October 12, 2020
Industrial Sector Shows Promise
Investment in CRE fell by 29% YOY in the fist half of 2020. While it’s not an encouraging statistic overall, it also doesn’t give the full picture of what’s going on with CRE. While many sectors of CRE are lagging, industrial real estate is actually growing.
Increased Demand for Online Shopping
Ecommerce was already on the rise, but in the US today there’s been an explosion in demand for essentials. This leaves online suppliers in search of warehouse space to store the goods they need and distribution facilities to fulfill customer orders.
Industrial real estate was already benefitting from the growth in ecommerce. However, lockdowns and other measures put in place in reaction to COVID-19 have caused that growth to accelerate beyond expectations. According to research by JLL, ecommerce-related industrial real estate leases are projected to account for 20.8% of all industrial real estate leases, up from 11.8% in 2019.
While many sectors of CRE are re-thinking leases and looking to cut costs and reduce the space they’re leasing, ecommerce needs are increasing and companies in this sector require more space to meet that need.
Last-Mile Distribution Space
Along with the storage and warehousing, last-mile distribution space in urban areas is growing in importance. Ecommerce requires a network of distribution locations to both process then deliver goods to customers. This is usually done at a last-mile facility. If the company has a storefront, they may use space in that facility instead or offer curb-side pickup rather than delivery.
More space is needed as online retailers process and deliver an increasing number of packaged to customers. This is a growth area in many parts of the US.
International supply chains have been disrupted everywhere. Companies that used to count on production or assembly abroad have been re-thinking their structure and planning for more domestic manufacturing in the future. This is both a short-term and long-term move.
In the short-term, industrial real estate both wins and loses. International companies may pull out of spaces they previously occupied and reduce their dependence on manufacturing outside of their local areas. However, this will happen at the same time as local companies look for options closer to home. Overall, the supply chains will change, but the net result may even out in many areas.
On the horizon, this change could be larger. Companies with complex supply chains and large operations cannot adjust themselves in the short-term, but they may look to build new facilities, or retrofit rented spaces to accommodate their long-term transition plans. Local manufacturing is likely to be most important to the industries which are most sensitive to supply chain disruption, including defense, food, communications, and pharmaceuticals.

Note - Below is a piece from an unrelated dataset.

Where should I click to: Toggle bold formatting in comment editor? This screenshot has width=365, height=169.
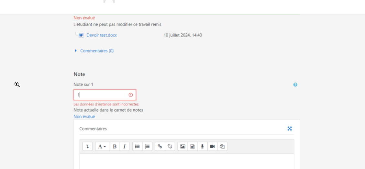115,146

Although most CRE sectors are not expected to rebound quickly, industrial real estate is set to follow a more optimistic track. Most experts in the industry expect industrial real estate to continue growing as time goes on. Because the sector is already in a better position than other CRE sectors, we can likely expect that trend to continue. Online shopping habits are unlikely to slow down.
In an interview with NAIOP, CityStream Solutions’ founder Maria Sicola also opined that she believes industrial real estate, especially last-mile delivery and storage/distribution, will come out post-Covid in a strong position.